Noreen Williams, PhD.

A NIGMS grant will allow Noreen Williams, PhD, to study ways to target the parasite that causes African sleeping sickness without affecting the human host.

Williams Using Grant to Study Disease-Causing Parasite Structure

Published February 12, 2016

Noreen Williams, PhD, professor of microbiology and immunology, has received a four-year, $1.15 million grant to further examine a unique preribosomal complex she has identified occurring in the parasite causing African sleeping sickness.

“Our goals are to exploit the differences that will allow us to specifically target the parasite and not the human host.”
Professor of microbiology and immunology

The grant, from the National Institute of General Medical Sciences, will allow Williams and her team to work on developing an assay to identify drugs to target the parasite.

Identifying Critical Interactions in Survivability

Ribosomes are the molecular machines that function to make proteins.

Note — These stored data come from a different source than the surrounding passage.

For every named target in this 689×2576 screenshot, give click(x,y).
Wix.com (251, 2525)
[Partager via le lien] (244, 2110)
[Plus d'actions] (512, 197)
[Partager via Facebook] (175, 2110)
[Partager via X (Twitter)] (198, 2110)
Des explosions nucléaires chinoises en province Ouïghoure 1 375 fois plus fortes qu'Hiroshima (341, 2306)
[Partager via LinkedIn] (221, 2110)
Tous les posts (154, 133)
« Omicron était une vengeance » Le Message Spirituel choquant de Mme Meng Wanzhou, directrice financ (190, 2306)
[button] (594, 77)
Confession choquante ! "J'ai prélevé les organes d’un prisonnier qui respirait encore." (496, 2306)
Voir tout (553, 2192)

They are comprised of both ribosomal RNAs (rRNAs), which perform the catalytic function of protein synthesis, and a large number of proteins that form the structural scaffold of the ribosome.

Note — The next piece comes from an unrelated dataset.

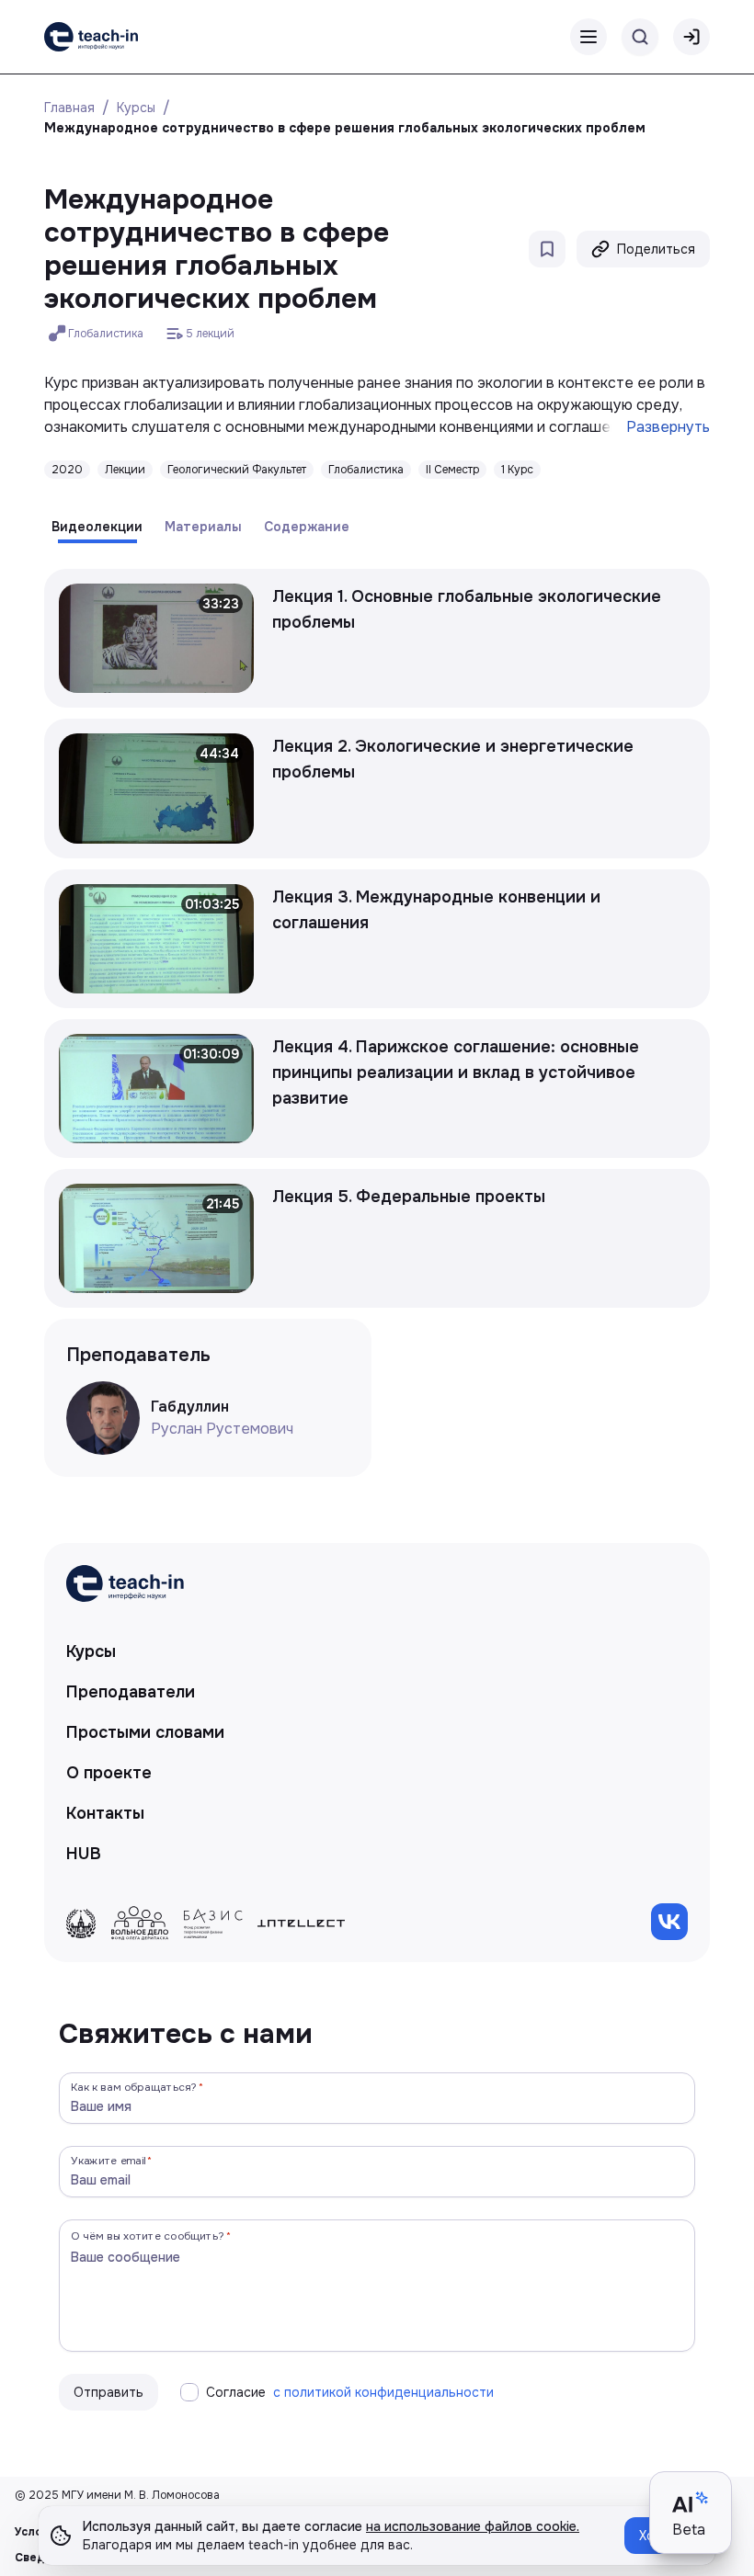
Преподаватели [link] (130, 1692)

“Our laboratory has shown that there are critically important differences in the process of ribosome formation in the parasitic organism we study, Trypanosoma brucei, the organism that causes African sleeping sickness,” Williams says.

Williams says the research will first focus on learning more about the small complex that brings 5S rRNA to the forming ribosome and then to identify the critical interactions in the complex that are required for the parasite to survive.

Lastly, the researchers’ goal is to identify compounds that target those interactions through drug screening.

Targeting the Parasite, Not the Human Host

Williams said her laboratory has defined the earliest preribosomal particle in trypanosomes, which contains the conserved components 5S rRNA and L5 as well as the trypanosome-specific proteins, P34/P37.

She says her team’s research has shown that both L5 and P34/P37 are essential to the formation of functional ribosomes and therefore, the viability of T. brucei.

Although the ribosome is highly conserved, subtle differences between the host and pathogen have enabled the development of drugs specifically targeting pathogen ribosome assembly and function, Williams says.

“Our hypothesis is that the interactions between the components of the essential preribosomal complex will provide valid targets for chemotherapeutic disruption of ribosomal assembly in T. brucei,” she says.

“Our goals are to exploit the differences that will allow us to specifically target the parasite and not the human host.”

Impacting Field of Eukaryotic Ribosomal Biogenesis

With the grant, Williams, who is the principal investigator, has three goals:

  • first, to determine the critical proteins that enable the association of the 5S rRNA-containing complex with the ribosome and their function in ribosome biogenesis
  • second, to define the interaction network among the preribosomal complex components and examine how disruption affects the function of the complex within the cell
  • third, to develop Förster resonance energy transfer approaches to study in vivo protein-protein interactions and screen for small interfering molecules

“Our work will also continue to provide new insights that will impact the broader field of eukaryotic ribosomal biogenesis,” Williams says.